What needs to be done >> Leaving out any pictures, transcribe every record exactly.

Data in this exercise >>
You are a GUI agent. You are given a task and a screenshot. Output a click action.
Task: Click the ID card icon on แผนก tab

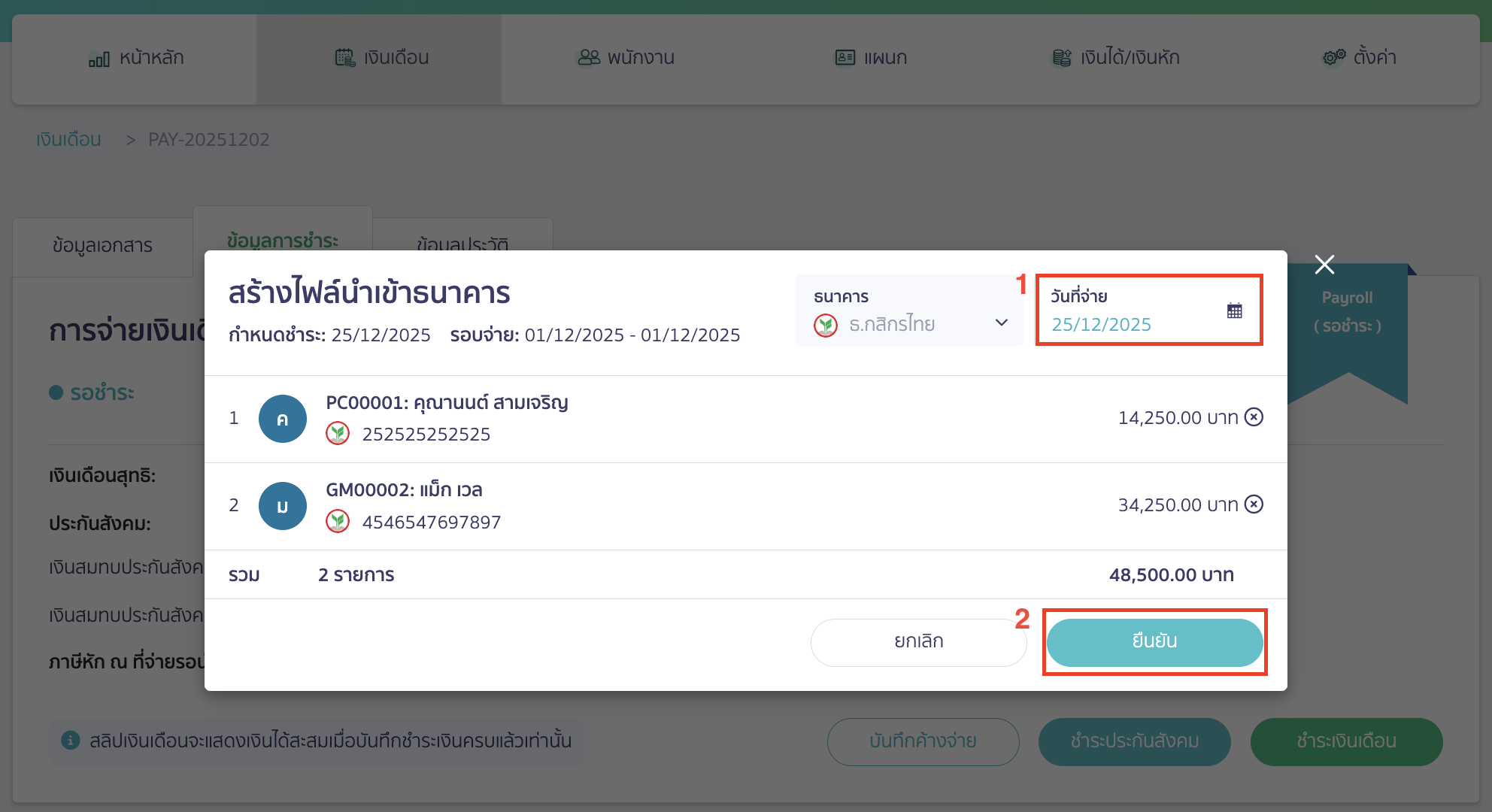[x=844, y=56]
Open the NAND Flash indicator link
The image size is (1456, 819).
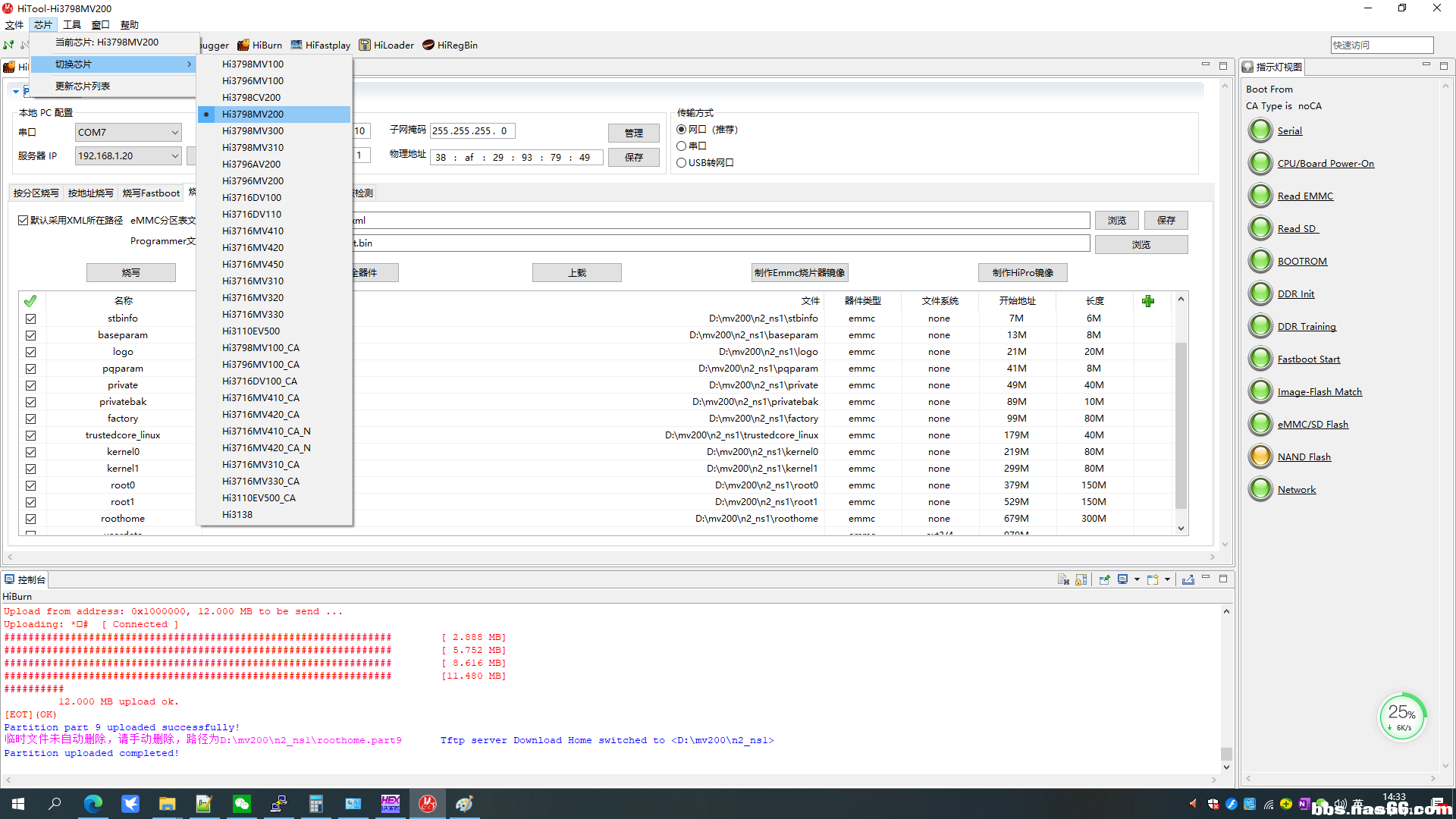pyautogui.click(x=1304, y=457)
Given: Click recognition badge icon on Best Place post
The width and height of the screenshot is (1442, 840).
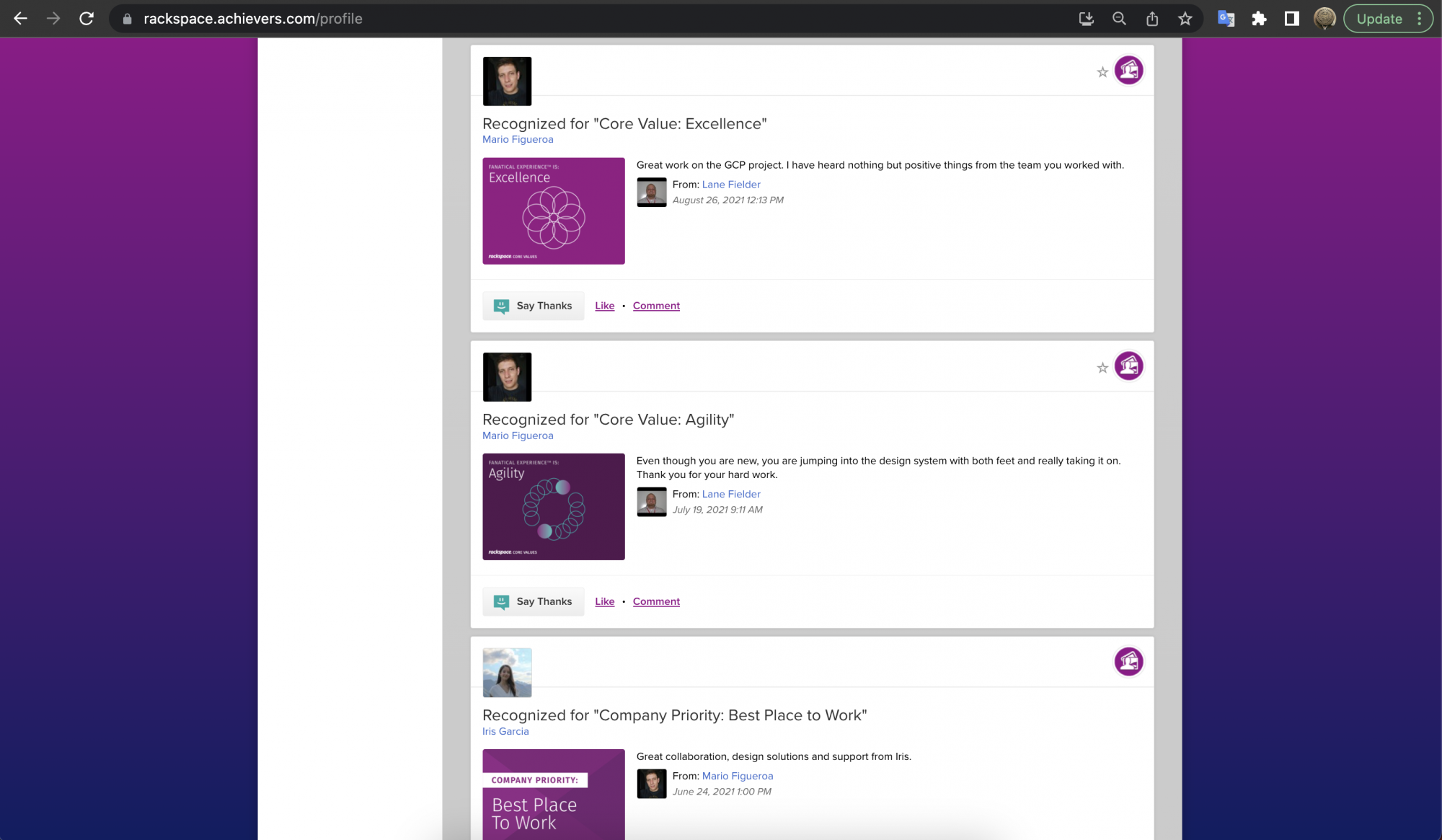Looking at the screenshot, I should tap(1128, 661).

Task output >>
You are a GUI agent. You are given a task and a screenshot. Output a click action.
Task: Click the ID card icon on แผนก tab

[x=844, y=56]
Open the NAND Flash indicator link
The image size is (1456, 819).
pyautogui.click(x=1304, y=457)
Given: Click recognition badge icon on Best Place post
The width and height of the screenshot is (1442, 840).
Looking at the screenshot, I should tap(1128, 661).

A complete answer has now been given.